What is asked. Count the lines in the records below that contain the word "Open", treating uppercase and lowercase as different. Reply with the number alone.

........

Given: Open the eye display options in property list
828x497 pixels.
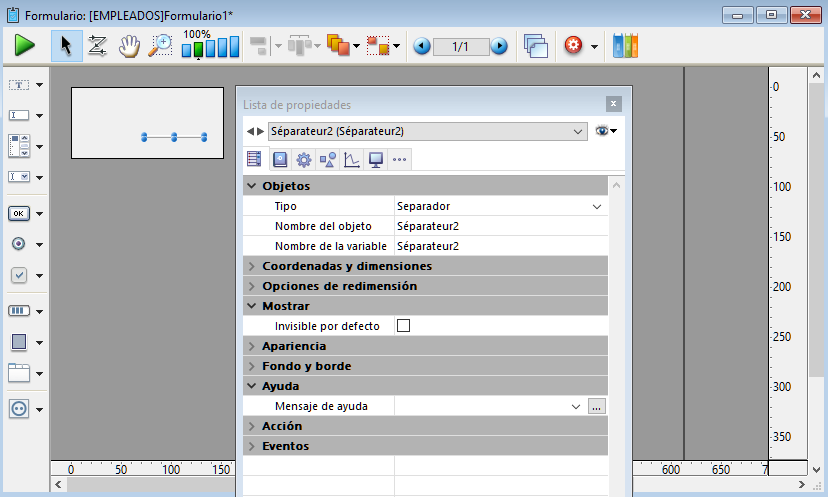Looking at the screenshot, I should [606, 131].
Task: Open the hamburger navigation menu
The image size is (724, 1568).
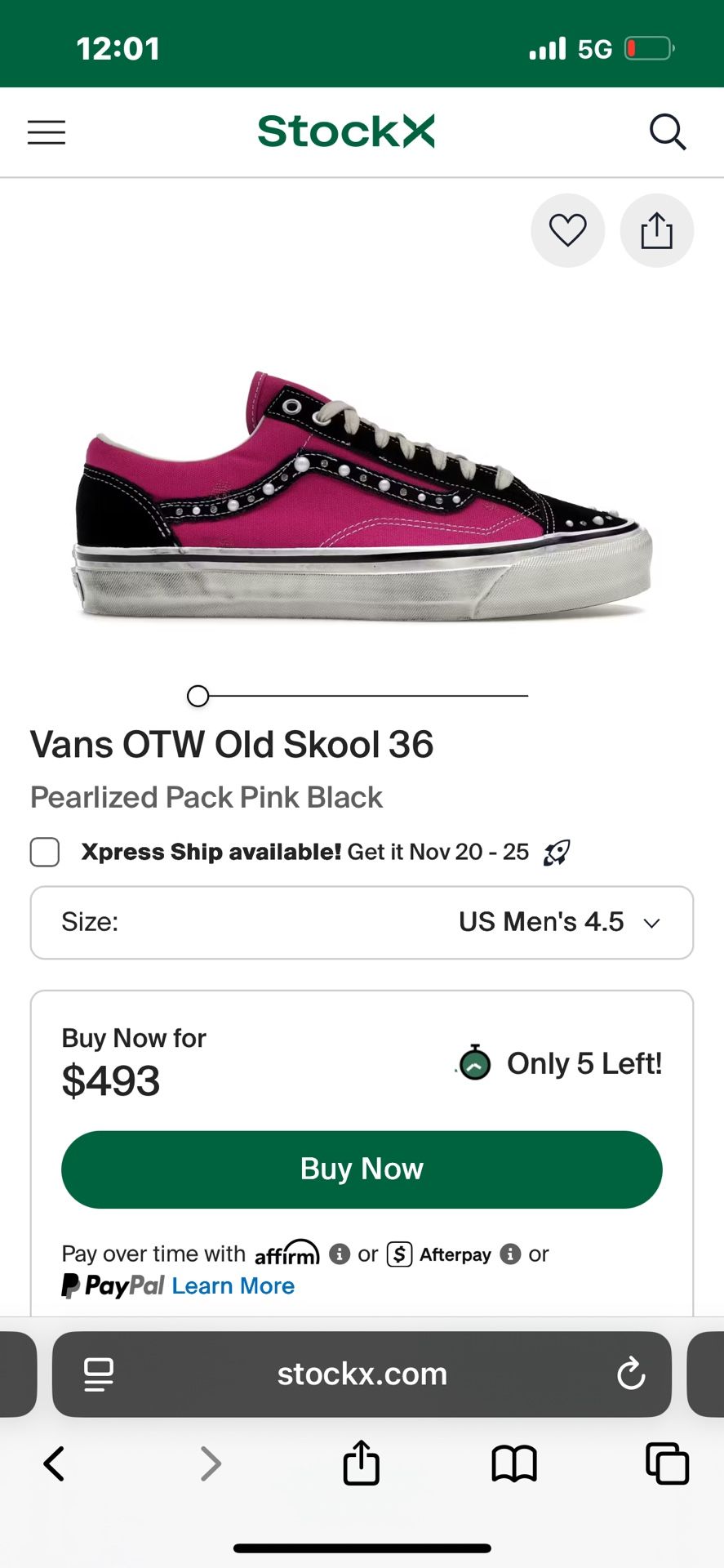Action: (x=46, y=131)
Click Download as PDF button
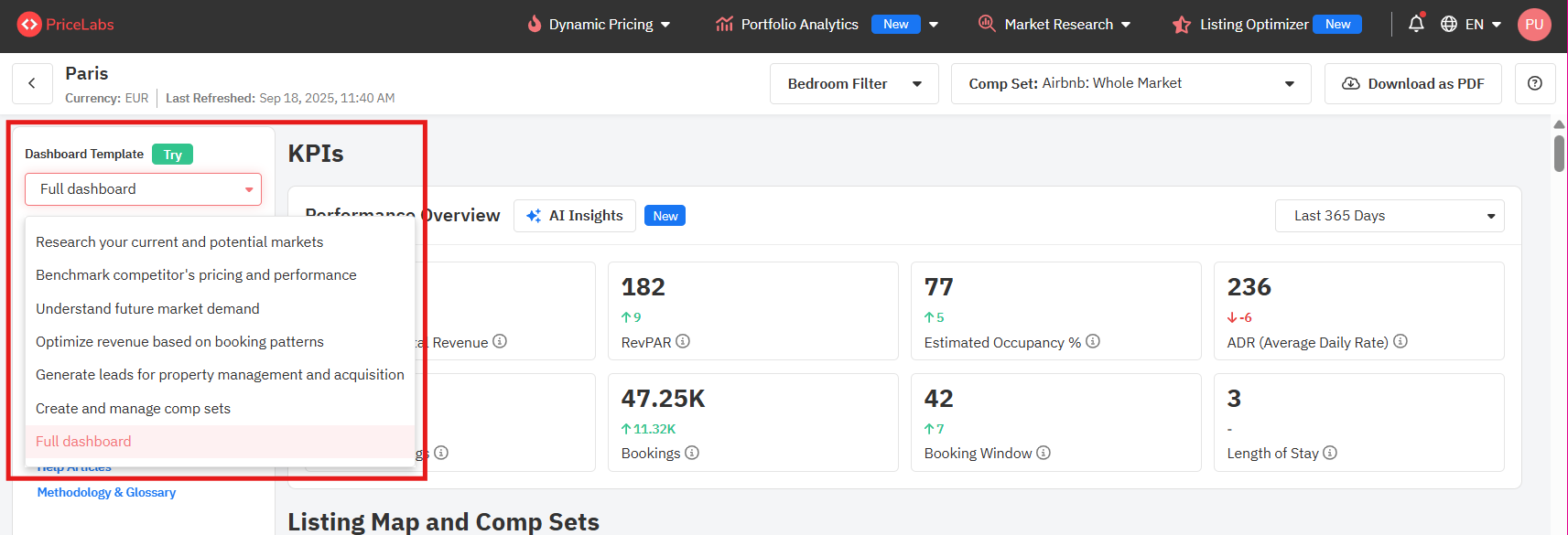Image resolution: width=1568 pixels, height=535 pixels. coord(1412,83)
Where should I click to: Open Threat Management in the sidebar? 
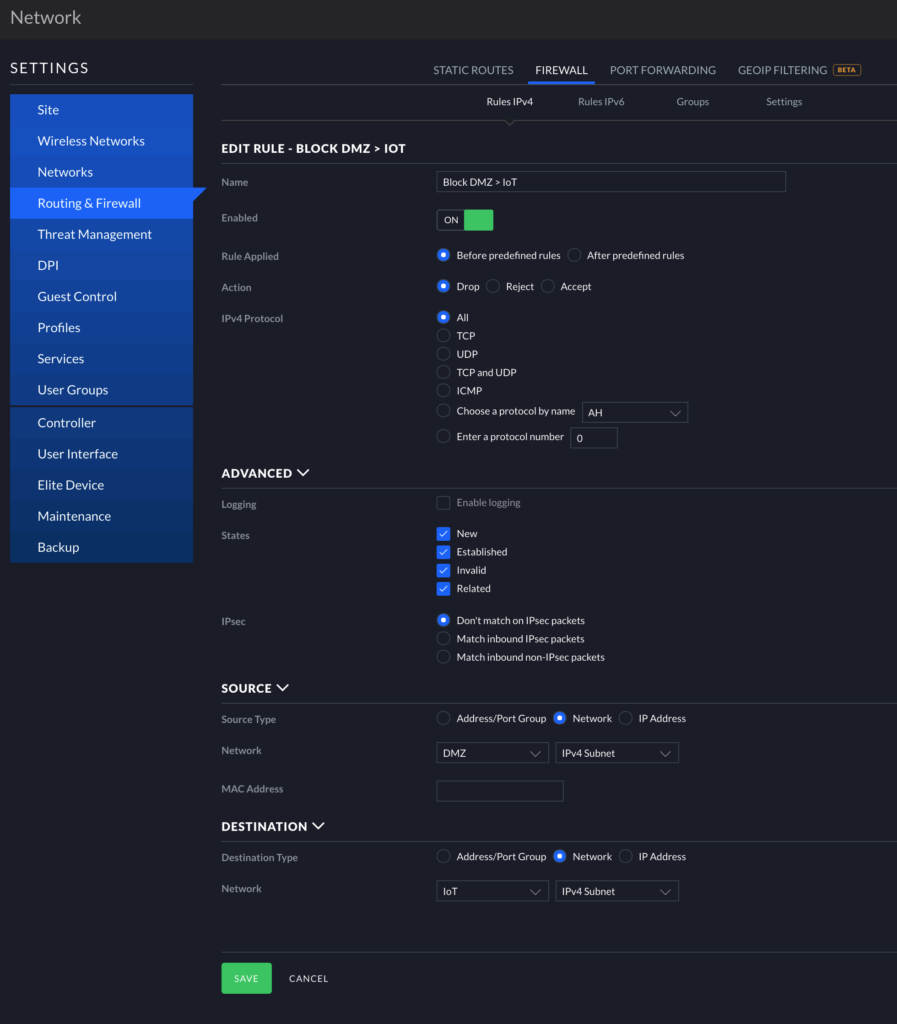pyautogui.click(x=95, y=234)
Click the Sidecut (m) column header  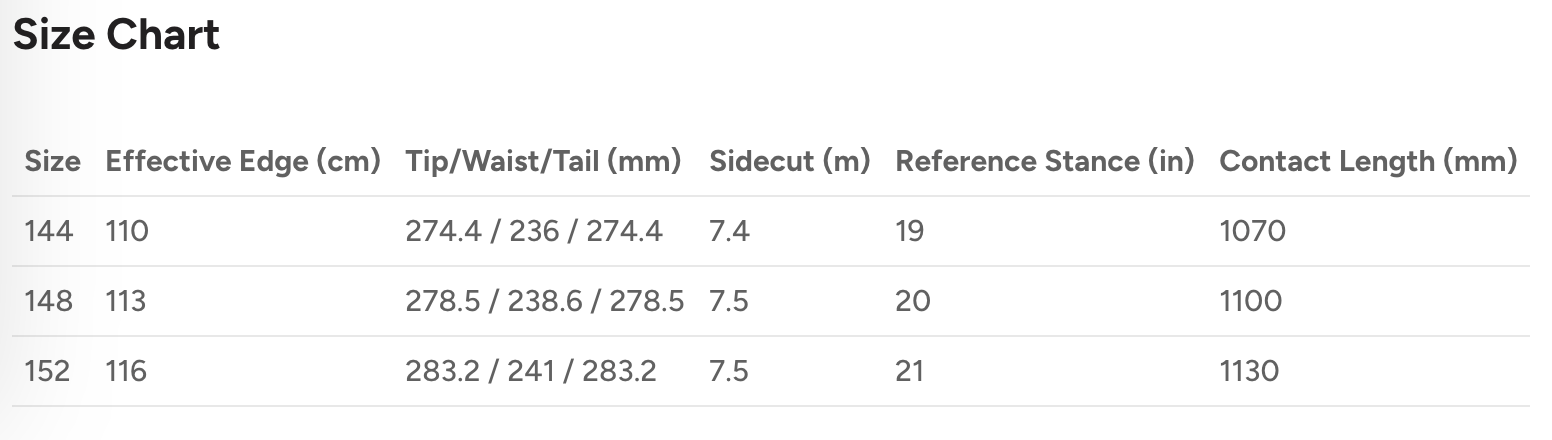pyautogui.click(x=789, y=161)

........

The output. 3